%%
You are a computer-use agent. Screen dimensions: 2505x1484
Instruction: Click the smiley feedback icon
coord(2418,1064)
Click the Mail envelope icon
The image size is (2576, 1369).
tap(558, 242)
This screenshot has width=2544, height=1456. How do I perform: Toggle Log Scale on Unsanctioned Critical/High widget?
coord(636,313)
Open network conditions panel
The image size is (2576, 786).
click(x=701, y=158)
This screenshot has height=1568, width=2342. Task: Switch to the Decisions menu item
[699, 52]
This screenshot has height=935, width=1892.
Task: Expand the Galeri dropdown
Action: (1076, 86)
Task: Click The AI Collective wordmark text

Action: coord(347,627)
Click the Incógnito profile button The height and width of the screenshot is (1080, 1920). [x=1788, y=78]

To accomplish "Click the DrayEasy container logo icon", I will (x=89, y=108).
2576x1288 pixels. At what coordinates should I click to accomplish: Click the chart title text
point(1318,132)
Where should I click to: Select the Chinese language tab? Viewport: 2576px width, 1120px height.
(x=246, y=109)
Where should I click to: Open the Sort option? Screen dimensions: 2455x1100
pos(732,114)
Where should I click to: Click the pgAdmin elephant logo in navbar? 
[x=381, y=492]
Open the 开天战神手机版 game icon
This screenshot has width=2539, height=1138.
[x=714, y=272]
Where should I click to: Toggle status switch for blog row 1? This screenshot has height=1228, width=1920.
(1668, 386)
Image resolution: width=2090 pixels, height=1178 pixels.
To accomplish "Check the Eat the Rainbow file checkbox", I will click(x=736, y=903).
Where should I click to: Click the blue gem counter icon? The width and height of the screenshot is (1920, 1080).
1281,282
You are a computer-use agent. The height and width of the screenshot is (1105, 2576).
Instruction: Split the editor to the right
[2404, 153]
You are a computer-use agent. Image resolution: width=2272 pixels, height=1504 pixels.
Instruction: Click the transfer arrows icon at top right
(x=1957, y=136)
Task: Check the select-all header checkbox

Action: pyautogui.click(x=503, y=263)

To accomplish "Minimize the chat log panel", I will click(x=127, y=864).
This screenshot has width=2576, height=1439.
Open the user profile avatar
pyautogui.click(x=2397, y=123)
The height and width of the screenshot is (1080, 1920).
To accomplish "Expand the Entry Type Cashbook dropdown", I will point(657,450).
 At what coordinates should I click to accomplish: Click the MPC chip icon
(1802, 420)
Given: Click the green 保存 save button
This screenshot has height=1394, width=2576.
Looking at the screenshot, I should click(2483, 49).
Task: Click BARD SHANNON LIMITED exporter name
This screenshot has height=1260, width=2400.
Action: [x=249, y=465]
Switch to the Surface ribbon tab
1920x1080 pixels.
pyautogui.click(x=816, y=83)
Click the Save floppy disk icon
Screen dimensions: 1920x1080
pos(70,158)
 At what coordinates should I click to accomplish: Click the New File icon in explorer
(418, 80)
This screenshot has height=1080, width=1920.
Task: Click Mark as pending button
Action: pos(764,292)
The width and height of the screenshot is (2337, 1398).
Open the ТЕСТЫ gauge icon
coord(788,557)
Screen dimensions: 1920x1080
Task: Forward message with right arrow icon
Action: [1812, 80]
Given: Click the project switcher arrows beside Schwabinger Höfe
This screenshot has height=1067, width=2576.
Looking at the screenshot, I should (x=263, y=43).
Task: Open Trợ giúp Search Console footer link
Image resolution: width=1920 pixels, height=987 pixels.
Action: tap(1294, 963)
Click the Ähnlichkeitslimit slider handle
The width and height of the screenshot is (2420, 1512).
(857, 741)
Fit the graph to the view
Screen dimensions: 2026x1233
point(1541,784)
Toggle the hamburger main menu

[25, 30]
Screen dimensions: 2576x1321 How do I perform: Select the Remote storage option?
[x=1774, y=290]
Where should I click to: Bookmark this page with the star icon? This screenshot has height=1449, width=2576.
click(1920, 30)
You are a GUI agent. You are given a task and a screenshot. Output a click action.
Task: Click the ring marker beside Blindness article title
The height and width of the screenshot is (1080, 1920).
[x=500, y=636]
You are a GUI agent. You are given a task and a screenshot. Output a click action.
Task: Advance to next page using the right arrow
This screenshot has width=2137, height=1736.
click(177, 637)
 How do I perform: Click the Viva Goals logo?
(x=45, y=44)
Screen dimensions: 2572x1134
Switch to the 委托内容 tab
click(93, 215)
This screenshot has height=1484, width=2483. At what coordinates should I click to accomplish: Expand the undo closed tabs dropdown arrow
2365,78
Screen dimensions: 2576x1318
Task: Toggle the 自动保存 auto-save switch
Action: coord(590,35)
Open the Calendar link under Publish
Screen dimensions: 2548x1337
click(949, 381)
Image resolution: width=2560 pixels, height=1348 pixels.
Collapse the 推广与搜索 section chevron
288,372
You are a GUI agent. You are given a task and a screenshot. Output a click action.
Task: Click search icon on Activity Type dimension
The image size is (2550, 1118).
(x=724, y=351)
%%
**Directions**
Print the material once more, keeping every word as it is.

**Expected answer**
You are a computer-use agent. Screen dimensions: 2505x1484
Instruction: Click the smiley feedback icon
coord(2418,1064)
Click the Mail envelope icon
The image size is (2576, 1369).
tap(558, 242)
This screenshot has width=2544, height=1456. How do I perform: Toggle Log Scale on Unsanctioned Critical/High widget?
coord(636,313)
Open network conditions panel
The image size is (2576, 786).
click(x=701, y=158)
This screenshot has height=1568, width=2342. Task: Switch to the Decisions menu item
[699, 52]
This screenshot has height=935, width=1892.
Task: Expand the Galeri dropdown
Action: (1076, 86)
Task: Click The AI Collective wordmark text

Action: coord(347,627)
Click the Incógnito profile button The height and width of the screenshot is (1080, 1920). [x=1788, y=78]

To accomplish "Click the DrayEasy container logo icon", I will (x=89, y=108).
2576x1288 pixels. At what coordinates should I click to accomplish: Click the chart title text
point(1318,132)
Where should I click to: Select the Chinese language tab? Viewport: 2576px width, 1120px height.
(x=246, y=109)
Where should I click to: Open the Sort option? Screen dimensions: 2455x1100
pos(732,114)
Where should I click to: Click the pgAdmin elephant logo in navbar? 
[x=381, y=492]
Open the 开天战神手机版 game icon
This screenshot has width=2539, height=1138.
[x=714, y=272]
Where should I click to: Toggle status switch for blog row 1? This screenshot has height=1228, width=1920.
(1668, 386)
Image resolution: width=2090 pixels, height=1178 pixels.
To accomplish "Check the Eat the Rainbow file checkbox", I will click(x=736, y=903).
Where should I click to: Click the blue gem counter icon? The width and height of the screenshot is (1920, 1080).
1281,282
You are a computer-use agent. The height and width of the screenshot is (1105, 2576).
Instruction: Split the editor to the right
[2404, 153]
You are a computer-use agent. Image resolution: width=2272 pixels, height=1504 pixels.
Instruction: Click the transfer arrows icon at top right
(x=1957, y=136)
Task: Check the select-all header checkbox

Action: pyautogui.click(x=503, y=263)

To accomplish "Minimize the chat log panel", I will click(x=127, y=864).
This screenshot has width=2576, height=1439.
Open the user profile avatar
pyautogui.click(x=2397, y=123)
The height and width of the screenshot is (1080, 1920).
To accomplish "Expand the Entry Type Cashbook dropdown", I will point(657,450).
 At what coordinates should I click to accomplish: Click the MPC chip icon
(1802, 420)
Given: Click the green 保存 save button
This screenshot has height=1394, width=2576.
Looking at the screenshot, I should click(2483, 49).
Task: Click BARD SHANNON LIMITED exporter name
This screenshot has height=1260, width=2400.
Action: [x=249, y=465]
Switch to the Surface ribbon tab
1920x1080 pixels.
pyautogui.click(x=816, y=83)
Click the Save floppy disk icon
Screen dimensions: 1920x1080
pos(70,158)
 At what coordinates should I click to accomplish: Click the New File icon in explorer
(418, 80)
This screenshot has height=1080, width=1920.
Task: Click Mark as pending button
Action: pos(764,292)
The width and height of the screenshot is (2337, 1398).
Open the ТЕСТЫ gauge icon
coord(788,557)
Screen dimensions: 1920x1080
Task: Forward message with right arrow icon
Action: [1812, 80]
Given: Click the project switcher arrows beside Schwabinger Höfe
This screenshot has height=1067, width=2576.
Looking at the screenshot, I should (x=263, y=43).
Task: Open Trợ giúp Search Console footer link
Image resolution: width=1920 pixels, height=987 pixels.
Action: tap(1294, 963)
Click the Ähnlichkeitslimit slider handle
The width and height of the screenshot is (2420, 1512).
(857, 741)
Fit the graph to the view
Screen dimensions: 2026x1233
point(1541,784)
Toggle the hamburger main menu

[25, 30]
Screen dimensions: 2576x1321 How do I perform: Select the Remote storage option?
[x=1774, y=290]
Where should I click to: Bookmark this page with the star icon? This screenshot has height=1449, width=2576.
click(1920, 30)
You are a GUI agent. You are given a task and a screenshot. Output a click action.
Task: Click the ring marker beside Blindness article title
The height and width of the screenshot is (1080, 1920).
[x=500, y=636]
You are a GUI agent. You are given a task and a screenshot. Output a click action.
Task: Advance to next page using the right arrow
This screenshot has width=2137, height=1736.
click(177, 637)
 How do I perform: Click the Viva Goals logo?
(x=45, y=44)
Screen dimensions: 2572x1134
Switch to the 委托内容 tab
click(93, 215)
This screenshot has height=1484, width=2483. At what coordinates should I click to accomplish: Expand the undo closed tabs dropdown arrow
2365,78
Screen dimensions: 2576x1318
Task: Toggle the 自动保存 auto-save switch
Action: coord(590,35)
Open the Calendar link under Publish
Screen dimensions: 2548x1337
click(949, 381)
Image resolution: width=2560 pixels, height=1348 pixels.
Collapse the 推广与搜索 section chevron
288,372
You are a GUI agent. You are given a task and a screenshot. Output a click action.
Task: Click search icon on Activity Type dimension
The image size is (2550, 1118).
(x=724, y=351)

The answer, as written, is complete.